Cela fait à peine trois mois que K.G., première partie de ce qui est clairement un album double, tombait dans les bacs des disquaires. Pour les connaisseurs des belles années du groupe, notamment 2017, où les musiciens ont sorti pas moins de cinq disques, cela pourrait presque avoir des airs de relâchement, mais comparativement à – prenons un exemple au hasard, tiens – Daft Punk, qui vient de se séparer après sept ans, voire huit sans rien lancer de concret, le rythme de production est effréné.

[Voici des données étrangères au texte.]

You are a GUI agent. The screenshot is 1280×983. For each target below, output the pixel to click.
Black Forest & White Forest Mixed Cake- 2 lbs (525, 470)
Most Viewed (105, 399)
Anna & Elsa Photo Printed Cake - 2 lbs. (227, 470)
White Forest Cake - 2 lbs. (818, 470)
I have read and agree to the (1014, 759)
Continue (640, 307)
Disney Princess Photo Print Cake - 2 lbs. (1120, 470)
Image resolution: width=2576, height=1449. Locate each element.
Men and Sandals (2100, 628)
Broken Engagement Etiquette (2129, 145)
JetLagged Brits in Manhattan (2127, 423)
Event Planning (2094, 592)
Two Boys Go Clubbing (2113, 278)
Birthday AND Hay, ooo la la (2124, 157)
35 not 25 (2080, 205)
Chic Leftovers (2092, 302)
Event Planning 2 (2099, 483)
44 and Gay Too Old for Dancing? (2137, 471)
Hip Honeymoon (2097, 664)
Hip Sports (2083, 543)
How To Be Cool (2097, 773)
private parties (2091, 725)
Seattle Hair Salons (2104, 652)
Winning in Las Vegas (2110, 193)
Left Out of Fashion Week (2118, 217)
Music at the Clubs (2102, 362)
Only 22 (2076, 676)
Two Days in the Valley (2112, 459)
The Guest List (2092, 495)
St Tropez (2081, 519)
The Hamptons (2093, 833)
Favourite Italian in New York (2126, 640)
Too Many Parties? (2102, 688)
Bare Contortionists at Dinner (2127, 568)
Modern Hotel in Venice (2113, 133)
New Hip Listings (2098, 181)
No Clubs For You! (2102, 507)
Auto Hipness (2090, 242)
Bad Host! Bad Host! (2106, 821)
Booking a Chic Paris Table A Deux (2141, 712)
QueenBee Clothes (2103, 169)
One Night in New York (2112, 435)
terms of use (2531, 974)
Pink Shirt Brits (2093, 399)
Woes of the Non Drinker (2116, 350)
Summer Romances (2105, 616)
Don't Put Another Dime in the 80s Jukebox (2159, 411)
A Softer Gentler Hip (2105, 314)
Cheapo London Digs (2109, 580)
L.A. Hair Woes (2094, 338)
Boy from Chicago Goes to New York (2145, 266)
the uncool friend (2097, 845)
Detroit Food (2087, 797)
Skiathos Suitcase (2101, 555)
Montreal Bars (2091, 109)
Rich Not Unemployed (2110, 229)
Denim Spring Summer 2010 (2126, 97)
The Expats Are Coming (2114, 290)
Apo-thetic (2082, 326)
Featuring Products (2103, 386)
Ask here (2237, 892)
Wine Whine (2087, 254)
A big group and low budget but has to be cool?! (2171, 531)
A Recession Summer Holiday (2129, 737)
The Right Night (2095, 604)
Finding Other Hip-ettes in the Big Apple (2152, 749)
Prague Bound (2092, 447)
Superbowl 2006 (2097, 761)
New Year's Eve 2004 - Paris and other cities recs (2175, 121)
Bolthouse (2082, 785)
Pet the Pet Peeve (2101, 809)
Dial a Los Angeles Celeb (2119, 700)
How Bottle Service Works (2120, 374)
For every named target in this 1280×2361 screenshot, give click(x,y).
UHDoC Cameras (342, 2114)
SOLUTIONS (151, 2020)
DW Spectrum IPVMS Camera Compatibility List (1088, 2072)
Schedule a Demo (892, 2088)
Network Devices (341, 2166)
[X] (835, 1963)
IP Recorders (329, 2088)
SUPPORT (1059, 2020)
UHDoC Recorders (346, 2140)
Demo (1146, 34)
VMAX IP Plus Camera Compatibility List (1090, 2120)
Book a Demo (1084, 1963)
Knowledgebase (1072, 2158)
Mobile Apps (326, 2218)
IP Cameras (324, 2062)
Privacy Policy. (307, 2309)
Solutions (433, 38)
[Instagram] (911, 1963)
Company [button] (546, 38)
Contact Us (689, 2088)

L.W., donc, conclusion logique après K.G., bien entendu, est aussi la troisième partie d’un triptyque monotonal entamé avec Flying Microtonal Banana, l’un des cinq albums de 2017. Pour les initiés, cela signifie un type de ton musical bien spécifique, avec des intervalles plus petits qu’un demi-ton. Pour les profanes, toutefois, il suffit de savoir que les membres de KGLW ont choisi d’utiliser des instruments particuliers, ce qui donne un côté spécifique à la musique. Dans le bon sens du terme, bien sûr. Et évidemment, tout cela s’inscrit dans un contexte d’expérimentation musicale, ce qui forme l’un des piliers fondateurs du groupe.
Deux disques comportant chacun une pièce K.G.L.W., l’un au début, l’autre à la fin, avec les mêmes sonorités; cette volonté d’examiner des sons un peu plus nasillards… un peu plus orientaux, aussi, comme si le groupe avait effectué un large détour par la Turquie, mais aussi par les souks les plus branchés d’Afrique du Nord pour y trouver de l’inspiration; sans oublier du bon gros rock sale aux allures de sacrifice sataniste. Tout cela se rencontre, s’unit, se sépare, se télescope dans une odyssée musicale qui nécessite que l’on reprenne quelques fois son souffle.
Et donc, est-ce du pareil au même? Ou plutôt, une nouvelle dose d’une formule qui fonctionne bien? Oui… et non. L.W., d’abord, sonne comme un album complémentaire. Il s’écoute sans avoir connaissance de son prédécesseur, bien entendu, comme K.G. s’écoute sans son successeur, mais on a peut-être l’impression que les neuf nouvelles pièces sont un peu plus abouties, un peu plus travaillées et complètes que les 10 chansons qui se trouvaient sur K.G.
Les avis varient, bien entendu, mais peut-être qu’il serait possible d’imputer cela à une certaine retenue dans le désir, de la part des gars du groupe, de risquer de pousser le bouchon un peu trop loin. À titre d’exemple, on retrouve, dans la pièce O.N.E., du nouvel album, des accords de guitare similaires à ce que l’on retrouvait dans Straws in the Wind, sur le précédent disque. Mais… sans tout le côté agaçant, répétitif de cette dernière.
Bon, casser du sucre sur le dos de cette chanson spécifique est facile, mais force est de constater que K.G. et L.W. mis ensemble donnent naissance à un trip musical de près de deux heures dont on s’éveille après avoir fait l’équivalent d’un rêve psychédélique. À preuve, le vidéoclip de la pièce O.N.E, qui rappelle les années 1960, ou encore l’incroyable aventure d’If Not Now, Then When?.
Une chose est donc certaine: L.W. est la nouvelle pièce du vaisseau spatial musico-intergalactique du groupe, et le décollage est immédiat. Fort heureusement, il n’y a aucune amende pour les retardataires.